Il n’est pas toujours facile de discerner la volonté de Dieu et d’en témoigner au sein de notre famille mondiale anabaptiste-mennonite. 

En de nombreuses occasions, il y a des perceptions différentes sur la manière dont ce témoignage devrait être incarné et sur ce qu’il implique dans différents contextes. Et pourtant, en décidant de marcher ensemble comme disciples de Jésus, il y a un engagement et une volonté de gérer les tensions et les conflits d’une manière qui soit cohérente avec le shalom de Dieu. 

Mettre l’accent sur la qualité des relations en tant que dimension clé pour comprendre ce que signifie être une famille implique d’être conscient du besoin constant de nourrir et de prendre soin de nos relations. Bien que nous puissions parfois être plus distants – ou percevoir l’autre comme distant – il est toujours possible de se rapprocher à nouveau, de changer la dynamique. 

La restauration, la guérison et la réconciliation en sont des signes. Nous pouvons en faire l’expérience en nous engageant activement à reconnaître l’existence des blessures et en cherchant à les guérir – en nous laissant transformer au cours de ce processus. 

En Colombie, les membres d’une assemblée des Iglesias Hermanos Menonitas de Colombia (MB) mettent sur papier comment l’église est une expression d’espoir au milieu de l’agitation extérieure. Photo : Juan Francisco Novoa

Troisièmement, faire famille est un processus dynamique, et non une réalité statique. 

Une autre conséquence de la façon dont Jésus considère la famille comme des personnes qui témoignent de la volonté de Dieu, c’est que les frontières de la famille peuvent être redessinées. Nous pouvons tisser des liens et trouver de nouvelles relations avec d’autres personnes qui cherchent également à témoigner de la volonté de Dieu. Des personnes d’autres origines, d’autres contextes, d’autres congrégations, d’autres églises peuvent toutes faire partie de la famille lorsqu’elles témoignent du projet de Dieu.  

Nous ne pouvons ni contenir ni restreindre la volonté de Dieu. Cela signifie que notre famille peut toujours être plus grande que ce que nous attendons ou imaginons.  

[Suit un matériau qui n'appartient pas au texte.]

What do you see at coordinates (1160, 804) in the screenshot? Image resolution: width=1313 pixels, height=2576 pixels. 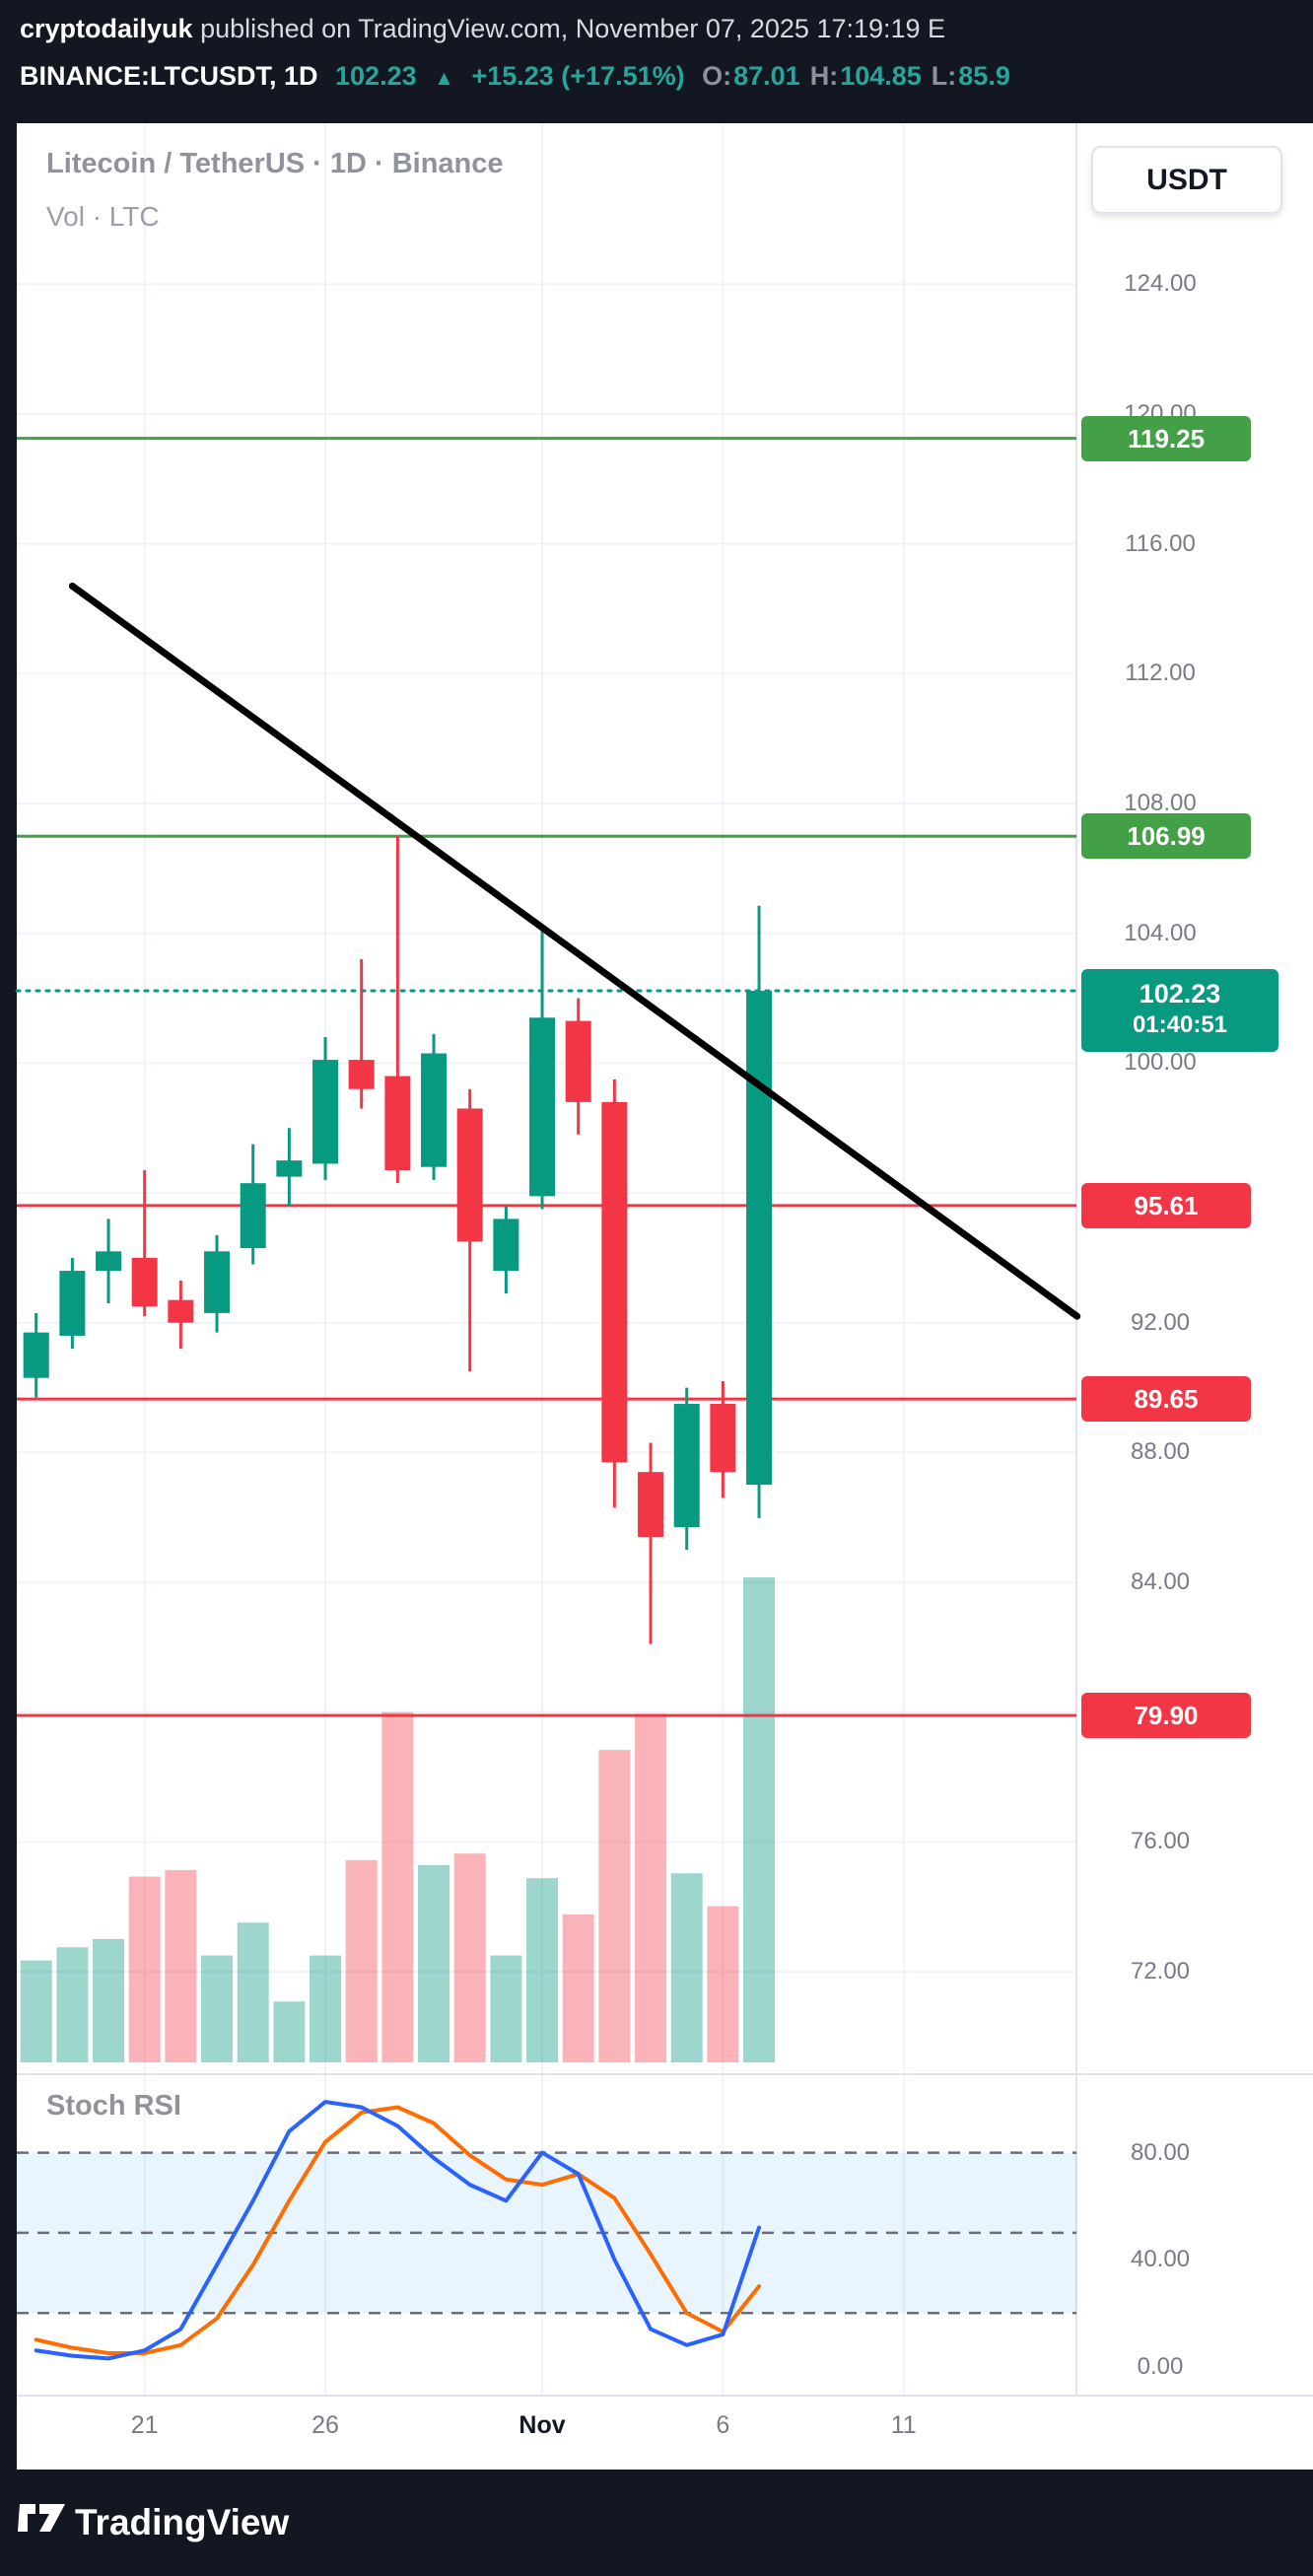 I see `price-axis-label: 108.00` at bounding box center [1160, 804].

Lorsque nous pensons au témoignage du shalom de Dieu, nous nous rappelons que la « paix » n’est pas seulement un thème anabaptiste-mennonite. C’est plutôt la volonté de Dieu, ce qui signifie qu’elle peut être incarnée et recherchée par des personnes différentes. En ce sens, des personnes d’autres confessions et d’autres religions peuvent aussi témoigner de la paix de Dieu et sont donc potentiellement des membres de notre famille. Elles peuvent être nos « tantes », nos « oncles », nos « cousins », dans une image élargie de la famille. 

Que notre Dieu de paix nous guide et nous fortifie alors que nous entretenons des liens avec une famille toujours plus nombreuse de frères, de sœurs et de parents qui discernent la volonté de Dieu.  

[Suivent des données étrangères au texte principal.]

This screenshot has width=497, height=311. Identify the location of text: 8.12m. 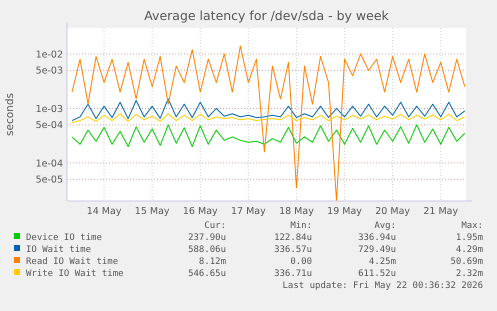
(212, 262).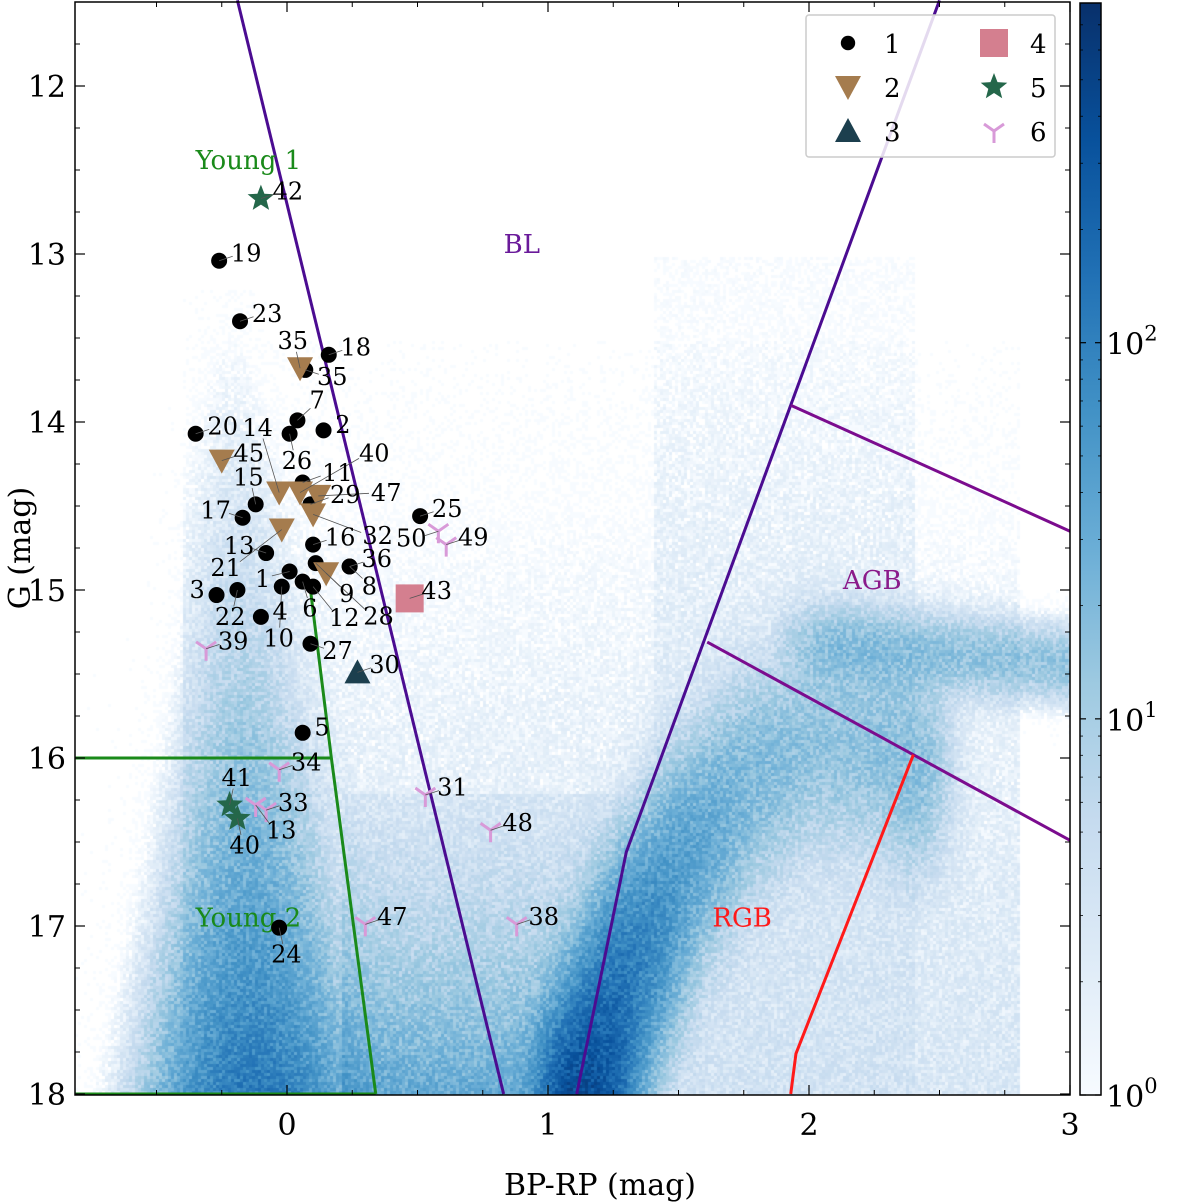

—Andrés Pacheco Lozano est assistant de recherche à la Chaire de théologie de la paix et d’éthique de l’Université VU d’Amsterdam et chargé de cours au Doopsgezind Seminarium (séminaire mennonite néerlandais). Andrés Pacheco Lozano est codirecteur au Centre d’études sur la Religion, la Paix et la Justice d’Amsterdam et chercheur post-doctoral au Centre de théologie de l’église de paix de l’Université de Hambourg (Allemagne). Membre de l’Iglesia Menonita de Colombie, il vit aux Pays-Bas.